* TRY IT
Could you find every line in the records below that contains the word "computer" and copy it?
───
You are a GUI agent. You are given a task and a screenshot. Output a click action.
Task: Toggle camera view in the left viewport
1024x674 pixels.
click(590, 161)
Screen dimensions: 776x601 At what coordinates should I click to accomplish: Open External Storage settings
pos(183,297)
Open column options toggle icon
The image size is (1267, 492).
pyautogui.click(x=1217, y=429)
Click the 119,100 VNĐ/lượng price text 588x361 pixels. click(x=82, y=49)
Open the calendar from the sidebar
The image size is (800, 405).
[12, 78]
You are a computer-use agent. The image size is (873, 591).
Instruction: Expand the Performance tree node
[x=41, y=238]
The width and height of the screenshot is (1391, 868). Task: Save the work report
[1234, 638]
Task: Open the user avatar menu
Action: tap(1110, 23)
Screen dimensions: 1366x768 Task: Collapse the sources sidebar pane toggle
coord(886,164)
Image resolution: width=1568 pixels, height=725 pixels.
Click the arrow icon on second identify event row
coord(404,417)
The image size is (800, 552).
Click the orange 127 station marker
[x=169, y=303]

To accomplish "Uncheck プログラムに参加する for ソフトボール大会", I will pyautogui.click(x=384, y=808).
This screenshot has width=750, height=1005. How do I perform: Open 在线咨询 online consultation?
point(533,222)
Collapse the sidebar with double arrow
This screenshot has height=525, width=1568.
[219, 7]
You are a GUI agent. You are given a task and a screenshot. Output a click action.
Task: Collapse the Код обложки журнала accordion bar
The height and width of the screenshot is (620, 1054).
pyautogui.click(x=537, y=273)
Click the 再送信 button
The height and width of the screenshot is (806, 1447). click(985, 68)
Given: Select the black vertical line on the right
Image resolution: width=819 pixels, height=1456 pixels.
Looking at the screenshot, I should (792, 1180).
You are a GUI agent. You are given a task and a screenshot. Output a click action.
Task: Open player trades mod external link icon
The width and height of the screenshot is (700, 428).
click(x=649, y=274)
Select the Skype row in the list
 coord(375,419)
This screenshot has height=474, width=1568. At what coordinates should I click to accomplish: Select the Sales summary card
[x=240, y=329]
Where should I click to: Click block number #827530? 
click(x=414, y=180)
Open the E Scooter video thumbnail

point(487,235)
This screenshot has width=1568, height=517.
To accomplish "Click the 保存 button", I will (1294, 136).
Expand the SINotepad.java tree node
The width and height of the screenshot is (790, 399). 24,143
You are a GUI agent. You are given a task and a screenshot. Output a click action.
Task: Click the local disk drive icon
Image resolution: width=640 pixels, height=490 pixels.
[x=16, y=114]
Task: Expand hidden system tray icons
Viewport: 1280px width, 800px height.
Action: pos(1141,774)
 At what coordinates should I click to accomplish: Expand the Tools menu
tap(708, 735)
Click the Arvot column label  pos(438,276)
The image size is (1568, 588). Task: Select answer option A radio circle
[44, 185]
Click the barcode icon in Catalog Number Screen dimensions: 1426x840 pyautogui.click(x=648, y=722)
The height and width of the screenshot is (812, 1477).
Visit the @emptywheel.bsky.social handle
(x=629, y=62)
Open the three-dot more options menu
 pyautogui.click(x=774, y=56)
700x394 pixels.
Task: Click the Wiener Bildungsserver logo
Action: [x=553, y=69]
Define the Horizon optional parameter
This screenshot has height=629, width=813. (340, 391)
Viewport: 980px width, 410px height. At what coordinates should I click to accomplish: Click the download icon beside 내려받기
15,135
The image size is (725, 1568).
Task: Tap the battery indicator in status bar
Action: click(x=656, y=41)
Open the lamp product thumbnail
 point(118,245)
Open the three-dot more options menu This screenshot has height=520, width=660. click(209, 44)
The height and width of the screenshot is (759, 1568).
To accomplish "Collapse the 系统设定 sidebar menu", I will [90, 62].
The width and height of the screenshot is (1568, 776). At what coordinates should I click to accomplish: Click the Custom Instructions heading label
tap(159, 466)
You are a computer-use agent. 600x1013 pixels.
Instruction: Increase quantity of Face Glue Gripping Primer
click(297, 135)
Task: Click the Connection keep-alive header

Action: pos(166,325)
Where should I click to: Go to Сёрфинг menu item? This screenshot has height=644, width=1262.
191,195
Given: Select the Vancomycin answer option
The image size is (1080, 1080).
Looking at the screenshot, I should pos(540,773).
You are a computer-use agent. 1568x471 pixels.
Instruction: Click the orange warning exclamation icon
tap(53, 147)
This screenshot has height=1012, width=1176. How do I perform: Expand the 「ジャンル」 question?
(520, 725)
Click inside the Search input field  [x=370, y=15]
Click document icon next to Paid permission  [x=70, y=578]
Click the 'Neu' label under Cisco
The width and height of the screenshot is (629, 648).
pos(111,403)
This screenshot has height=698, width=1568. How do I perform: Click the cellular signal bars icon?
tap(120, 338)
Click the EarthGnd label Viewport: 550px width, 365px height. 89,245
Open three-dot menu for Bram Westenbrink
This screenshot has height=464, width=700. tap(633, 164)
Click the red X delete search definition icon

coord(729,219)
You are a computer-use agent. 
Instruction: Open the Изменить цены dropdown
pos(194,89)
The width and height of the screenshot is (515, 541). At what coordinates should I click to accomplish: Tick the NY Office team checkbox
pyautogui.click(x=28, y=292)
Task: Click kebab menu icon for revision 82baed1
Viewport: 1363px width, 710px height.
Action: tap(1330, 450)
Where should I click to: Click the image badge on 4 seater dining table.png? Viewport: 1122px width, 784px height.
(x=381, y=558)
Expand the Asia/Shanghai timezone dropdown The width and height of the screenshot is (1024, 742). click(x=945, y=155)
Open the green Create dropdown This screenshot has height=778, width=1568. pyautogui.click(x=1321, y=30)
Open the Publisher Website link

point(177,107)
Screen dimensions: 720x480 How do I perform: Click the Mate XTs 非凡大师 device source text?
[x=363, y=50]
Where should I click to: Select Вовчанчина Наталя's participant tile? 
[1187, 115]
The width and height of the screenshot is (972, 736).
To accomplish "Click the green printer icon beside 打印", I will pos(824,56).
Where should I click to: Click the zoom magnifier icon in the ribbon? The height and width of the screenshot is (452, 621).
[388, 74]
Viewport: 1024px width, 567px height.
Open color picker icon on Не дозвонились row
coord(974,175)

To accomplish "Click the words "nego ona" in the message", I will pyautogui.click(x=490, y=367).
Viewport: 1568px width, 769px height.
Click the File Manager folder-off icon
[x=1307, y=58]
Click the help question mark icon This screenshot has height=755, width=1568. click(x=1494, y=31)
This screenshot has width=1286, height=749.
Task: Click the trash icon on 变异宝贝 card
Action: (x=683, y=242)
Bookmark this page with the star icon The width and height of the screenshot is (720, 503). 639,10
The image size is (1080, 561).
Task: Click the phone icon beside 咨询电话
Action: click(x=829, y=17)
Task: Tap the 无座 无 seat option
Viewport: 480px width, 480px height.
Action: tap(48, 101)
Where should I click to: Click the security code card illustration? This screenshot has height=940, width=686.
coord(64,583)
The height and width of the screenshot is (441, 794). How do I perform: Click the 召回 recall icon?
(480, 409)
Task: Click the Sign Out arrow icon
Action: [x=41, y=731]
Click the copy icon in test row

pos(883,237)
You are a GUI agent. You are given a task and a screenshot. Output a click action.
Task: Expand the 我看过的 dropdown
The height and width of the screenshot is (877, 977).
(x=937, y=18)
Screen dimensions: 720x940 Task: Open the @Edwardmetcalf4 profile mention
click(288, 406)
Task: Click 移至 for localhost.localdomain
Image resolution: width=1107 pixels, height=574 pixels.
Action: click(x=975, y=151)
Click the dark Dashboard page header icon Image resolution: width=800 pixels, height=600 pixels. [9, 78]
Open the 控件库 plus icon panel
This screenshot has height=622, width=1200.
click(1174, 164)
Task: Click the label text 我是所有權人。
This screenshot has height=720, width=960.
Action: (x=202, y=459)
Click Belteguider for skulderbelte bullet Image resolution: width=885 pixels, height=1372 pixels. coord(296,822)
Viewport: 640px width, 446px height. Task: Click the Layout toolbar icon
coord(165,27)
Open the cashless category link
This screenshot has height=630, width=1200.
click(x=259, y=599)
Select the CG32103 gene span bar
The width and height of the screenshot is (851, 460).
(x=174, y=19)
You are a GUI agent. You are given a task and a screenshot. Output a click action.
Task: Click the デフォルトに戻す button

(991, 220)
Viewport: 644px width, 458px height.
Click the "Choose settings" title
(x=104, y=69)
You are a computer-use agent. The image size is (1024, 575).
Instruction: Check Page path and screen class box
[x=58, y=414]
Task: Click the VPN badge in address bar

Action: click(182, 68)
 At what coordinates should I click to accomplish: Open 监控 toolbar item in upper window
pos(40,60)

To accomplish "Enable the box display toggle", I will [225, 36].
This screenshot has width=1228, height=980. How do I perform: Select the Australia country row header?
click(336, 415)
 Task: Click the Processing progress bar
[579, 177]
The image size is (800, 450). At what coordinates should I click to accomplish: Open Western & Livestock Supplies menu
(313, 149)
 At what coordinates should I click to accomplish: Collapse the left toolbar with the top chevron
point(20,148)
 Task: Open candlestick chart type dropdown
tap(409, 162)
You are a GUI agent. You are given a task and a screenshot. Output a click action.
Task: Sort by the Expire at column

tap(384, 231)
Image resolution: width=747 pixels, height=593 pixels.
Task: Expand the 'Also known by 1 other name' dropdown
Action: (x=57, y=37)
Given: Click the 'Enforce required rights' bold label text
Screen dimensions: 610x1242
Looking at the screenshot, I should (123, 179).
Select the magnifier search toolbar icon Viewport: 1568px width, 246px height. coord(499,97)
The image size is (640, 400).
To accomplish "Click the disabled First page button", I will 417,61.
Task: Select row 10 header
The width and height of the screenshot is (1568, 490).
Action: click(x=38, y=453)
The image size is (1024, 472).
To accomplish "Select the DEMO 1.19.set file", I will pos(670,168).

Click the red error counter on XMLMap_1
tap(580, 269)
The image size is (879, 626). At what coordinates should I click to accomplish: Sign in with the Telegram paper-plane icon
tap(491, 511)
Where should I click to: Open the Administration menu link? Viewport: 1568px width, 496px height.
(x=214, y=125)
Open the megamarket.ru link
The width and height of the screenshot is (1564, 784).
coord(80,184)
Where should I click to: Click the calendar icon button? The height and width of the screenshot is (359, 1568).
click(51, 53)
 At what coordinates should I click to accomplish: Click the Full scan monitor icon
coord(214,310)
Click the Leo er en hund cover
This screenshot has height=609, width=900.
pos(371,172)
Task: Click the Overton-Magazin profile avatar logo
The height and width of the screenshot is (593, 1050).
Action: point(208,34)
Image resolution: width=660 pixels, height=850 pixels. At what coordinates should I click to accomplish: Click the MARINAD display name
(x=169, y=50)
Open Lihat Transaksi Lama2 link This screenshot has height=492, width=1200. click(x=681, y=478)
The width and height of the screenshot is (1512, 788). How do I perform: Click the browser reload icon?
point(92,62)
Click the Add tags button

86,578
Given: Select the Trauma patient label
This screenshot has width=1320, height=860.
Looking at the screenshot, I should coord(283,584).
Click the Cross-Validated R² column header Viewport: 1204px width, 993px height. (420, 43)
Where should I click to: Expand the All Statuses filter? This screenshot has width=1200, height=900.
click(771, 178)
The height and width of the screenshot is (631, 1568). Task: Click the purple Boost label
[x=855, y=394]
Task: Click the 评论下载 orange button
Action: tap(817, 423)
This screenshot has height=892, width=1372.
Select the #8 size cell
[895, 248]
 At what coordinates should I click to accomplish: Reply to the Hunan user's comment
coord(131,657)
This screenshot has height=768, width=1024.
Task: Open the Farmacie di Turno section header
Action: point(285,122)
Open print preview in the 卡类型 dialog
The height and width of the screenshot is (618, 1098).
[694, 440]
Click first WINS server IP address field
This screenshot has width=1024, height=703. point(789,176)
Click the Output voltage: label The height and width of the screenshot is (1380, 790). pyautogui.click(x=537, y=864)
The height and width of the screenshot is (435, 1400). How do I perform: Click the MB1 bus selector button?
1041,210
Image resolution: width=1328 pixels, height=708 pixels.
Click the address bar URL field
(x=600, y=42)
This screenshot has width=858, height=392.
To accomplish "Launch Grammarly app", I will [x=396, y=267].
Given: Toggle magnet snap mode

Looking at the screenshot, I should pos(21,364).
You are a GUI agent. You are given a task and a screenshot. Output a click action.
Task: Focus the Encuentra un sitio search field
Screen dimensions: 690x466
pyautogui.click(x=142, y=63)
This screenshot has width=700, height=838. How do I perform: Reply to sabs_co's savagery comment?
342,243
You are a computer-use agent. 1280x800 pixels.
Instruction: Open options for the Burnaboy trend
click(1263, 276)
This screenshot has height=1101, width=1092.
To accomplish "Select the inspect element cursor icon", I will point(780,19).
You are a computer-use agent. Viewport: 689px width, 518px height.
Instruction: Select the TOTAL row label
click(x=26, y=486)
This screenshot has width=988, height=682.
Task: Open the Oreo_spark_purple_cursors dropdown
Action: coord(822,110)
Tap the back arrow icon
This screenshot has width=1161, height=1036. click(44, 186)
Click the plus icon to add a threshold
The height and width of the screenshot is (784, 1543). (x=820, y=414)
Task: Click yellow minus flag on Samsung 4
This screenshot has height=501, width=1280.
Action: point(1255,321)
───
* SOLUTION TO THIS PROBLEM
You are a computer-use agent. The image size is (873, 591).
You are a computer-use agent. 600x1013 pixels.
You are a computer-use agent. 1568x471 pixels.
You are a computer-use agent. 
You are a computer-use agent. The image size is (1024, 575).
You are a computer-use agent. 1280x800 pixels.
You are a computer-use agent. Viewport: 689px width, 518px height.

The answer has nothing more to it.